Rodriguez’s folk-rock sound, abetted by orchestral and string arrangements, forecasts the sounds of Bruce Springsteen’s first two albums (both released in ’73, the same year as Rodriguez’s second), which, like his counterpart’s, were also unheard commercial failures that threatened to send Bruce into the same working class-oblivion of New Jersey that Rodriguez retreated to in downtown Detroit (working construction/demolition jobs).
Springsteen himself (along with Johns Prine and Hyatt) was pegged to be a “new Dylan” in the early ‘70s because, after Dylan emerged from his motorcycle accident in ‘69 and went country with albums John Wesley Harding and New Morning, the rock critic intelligentsia craved a replacement of the “old Dylan” (not even 30 years old at the time)—a new, more rock & roll Dylan they remembered from Dylan’s ’65-’66 rock heyday. Except the early ‘70s was now the era of the confessional, acoustic singer/songwriter, and neither Bruce’s E Street Band brand of rock nor Rodriguez’s Hispanic features fit into that demographic.
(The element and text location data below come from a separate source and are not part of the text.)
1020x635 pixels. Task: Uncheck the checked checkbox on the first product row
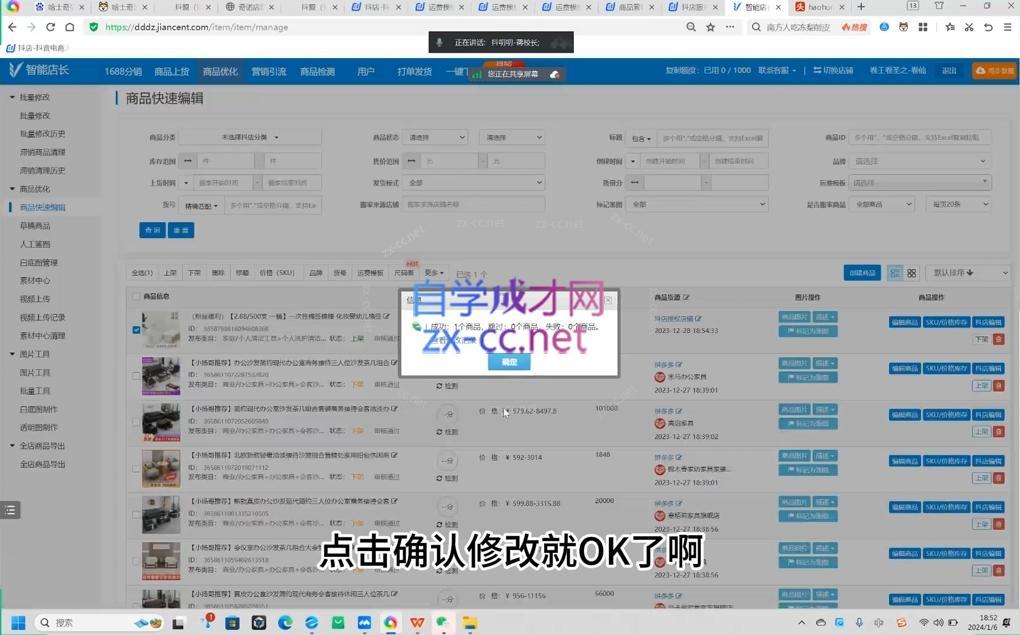pyautogui.click(x=137, y=330)
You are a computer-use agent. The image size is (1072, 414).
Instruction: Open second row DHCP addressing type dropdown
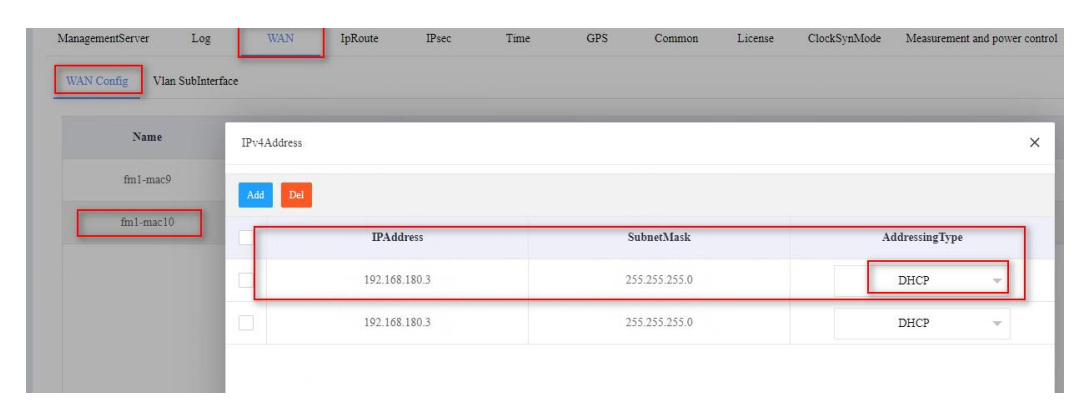[x=921, y=323]
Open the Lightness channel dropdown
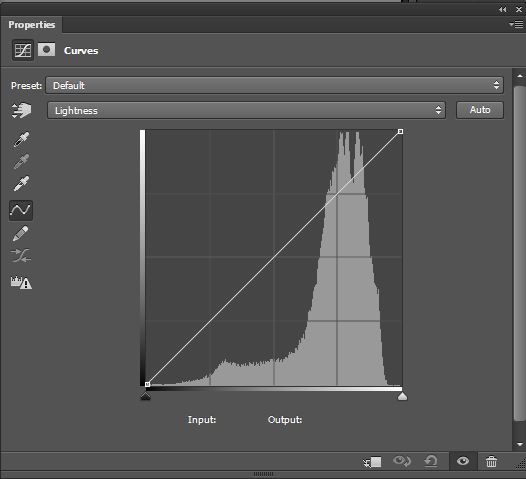 point(247,110)
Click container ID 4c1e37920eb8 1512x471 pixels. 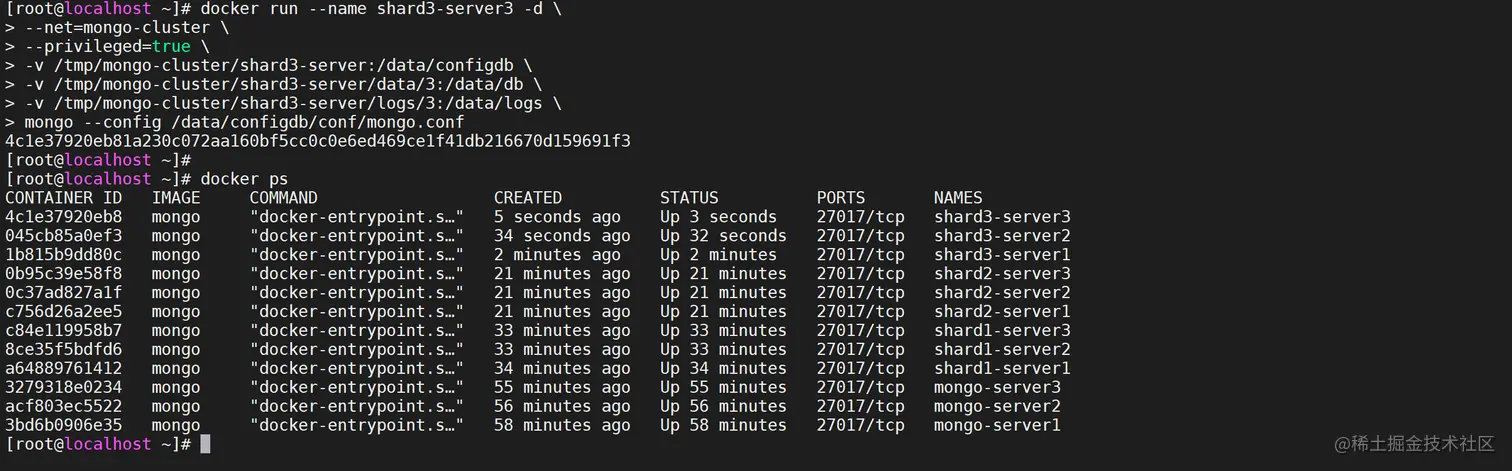point(64,217)
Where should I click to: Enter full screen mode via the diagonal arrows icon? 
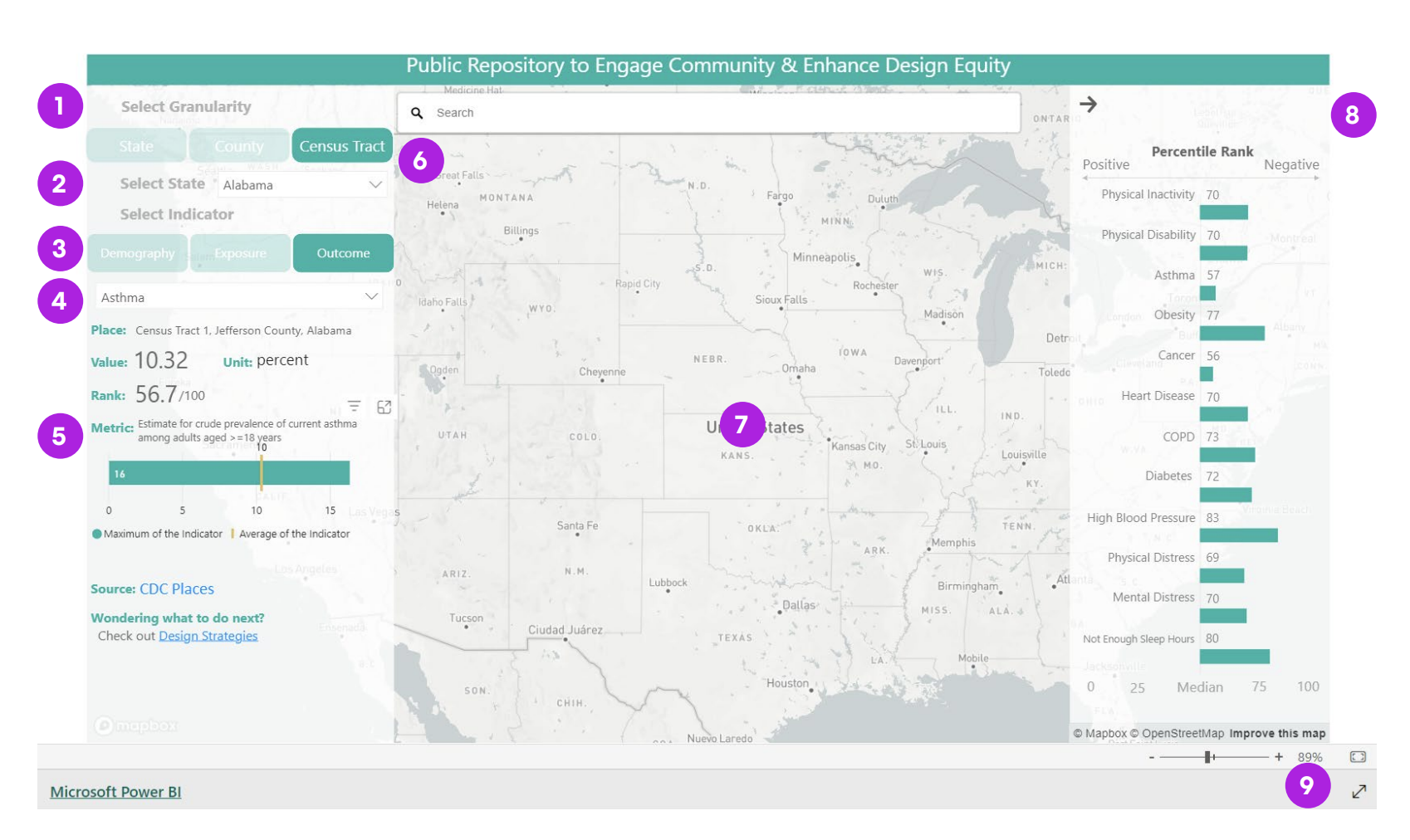click(1359, 792)
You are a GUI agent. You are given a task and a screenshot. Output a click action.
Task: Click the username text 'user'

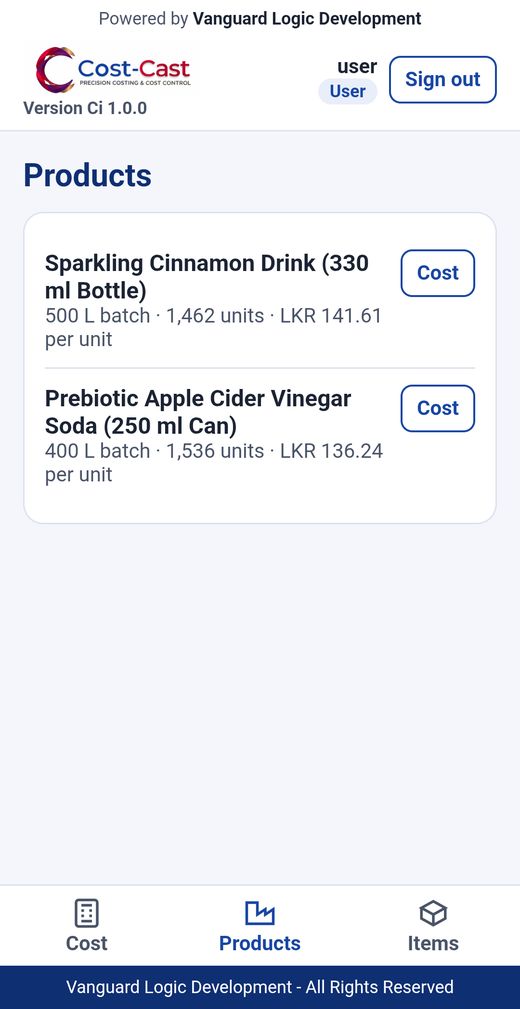pos(357,66)
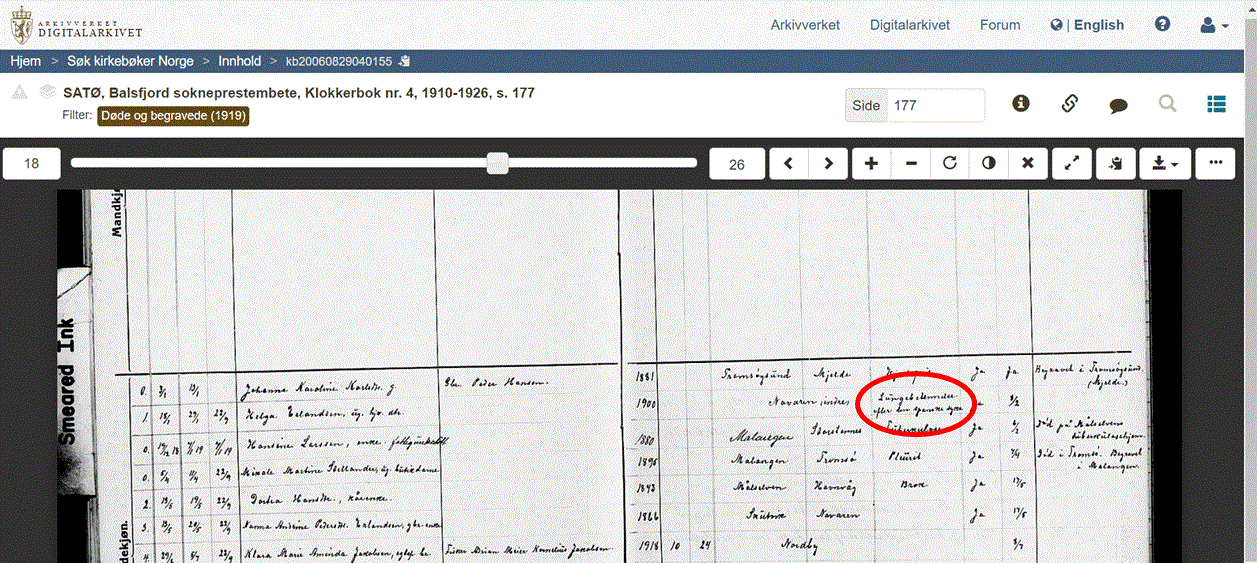
Task: Reset image view with X icon
Action: coord(1027,163)
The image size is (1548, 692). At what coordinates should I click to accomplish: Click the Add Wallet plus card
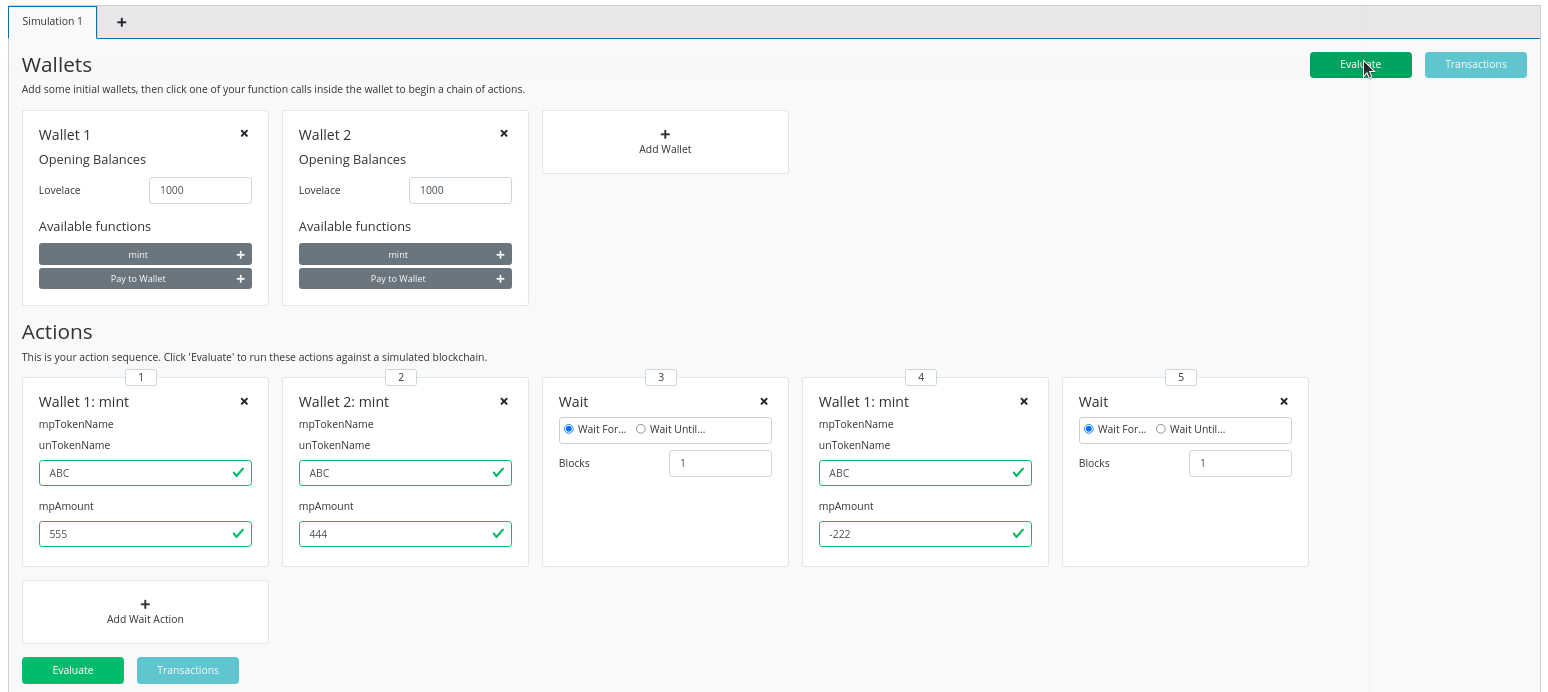tap(665, 142)

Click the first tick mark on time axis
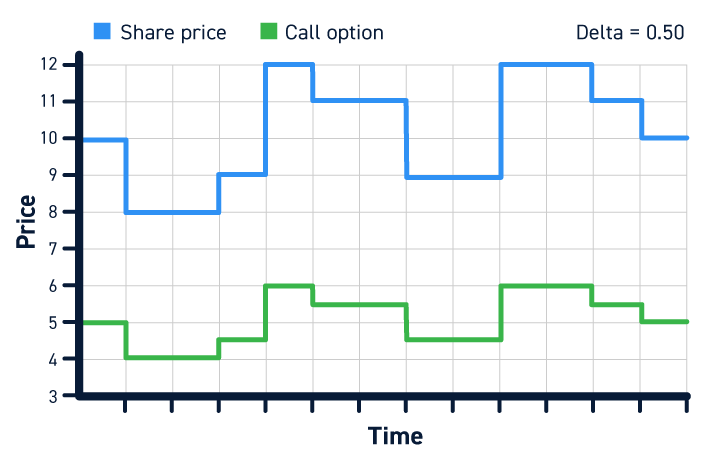point(125,406)

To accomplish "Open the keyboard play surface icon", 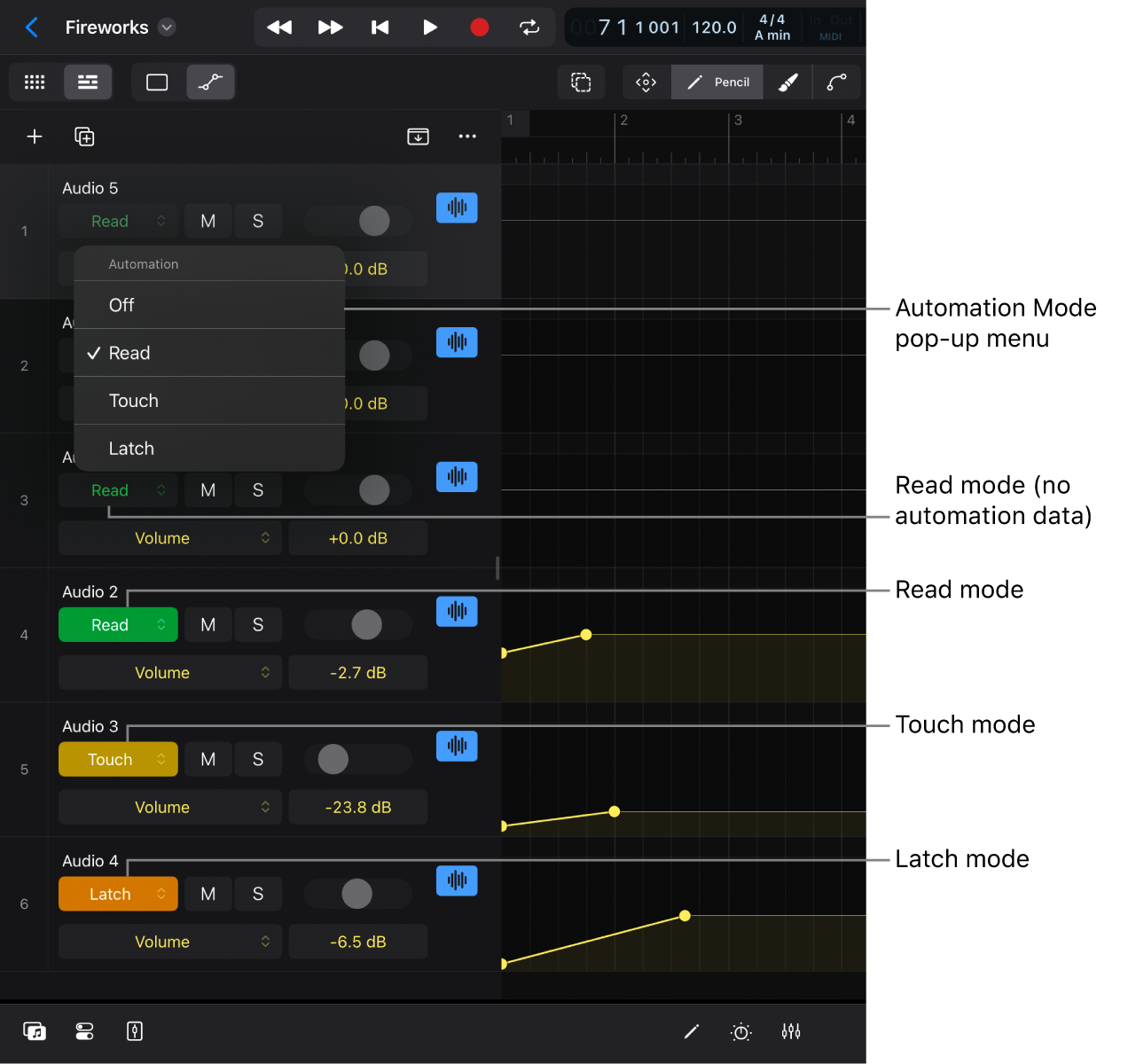I will 134,1031.
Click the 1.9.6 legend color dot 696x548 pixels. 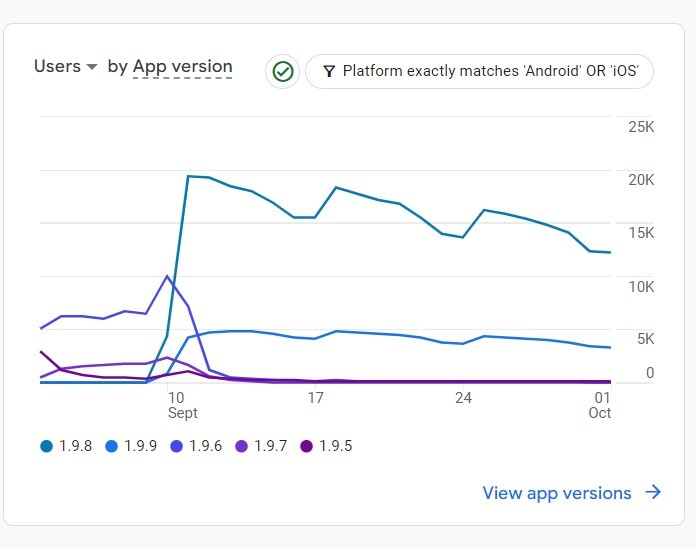pos(177,446)
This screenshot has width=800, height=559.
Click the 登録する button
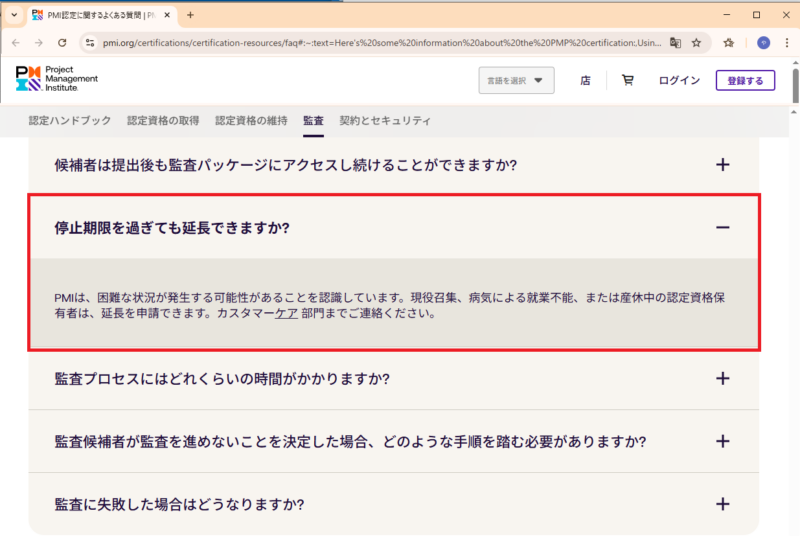tap(745, 81)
But Springsteen, unlike his other journeyman band members who took day jobs, never lost faith in himself and his music.
Neither did Rodriguez. Contrary to the Mark Twain paraphrase that reports of his death were greatly exaggerated (from shooting himself in front of an audience to self- immolation on stage), Rodriguez lived on, and lived the ideals of the 1960s he emerged from, becoming involved in community affairs and running for local office, all while raising three daughters, all shown in the film as having become confident adult women, wise beyond their years. And just like their father, still in touch with their roots.
For Rodriguez, that means literally. Though resurrected and recording music like everyone wishes had happened to Elvis, Rodriguez is shown still living in the same downtown Detroit ramshackle apartment he lived in 40 years earlier (having given away all the money he’s earned in concerts and recordings since his rediscovery to family and friends), in between construction jobs still playing the guitar in his darkened room, much like the record producers who first discovered him, in the darkened juke joints on the outskirts of Detroit.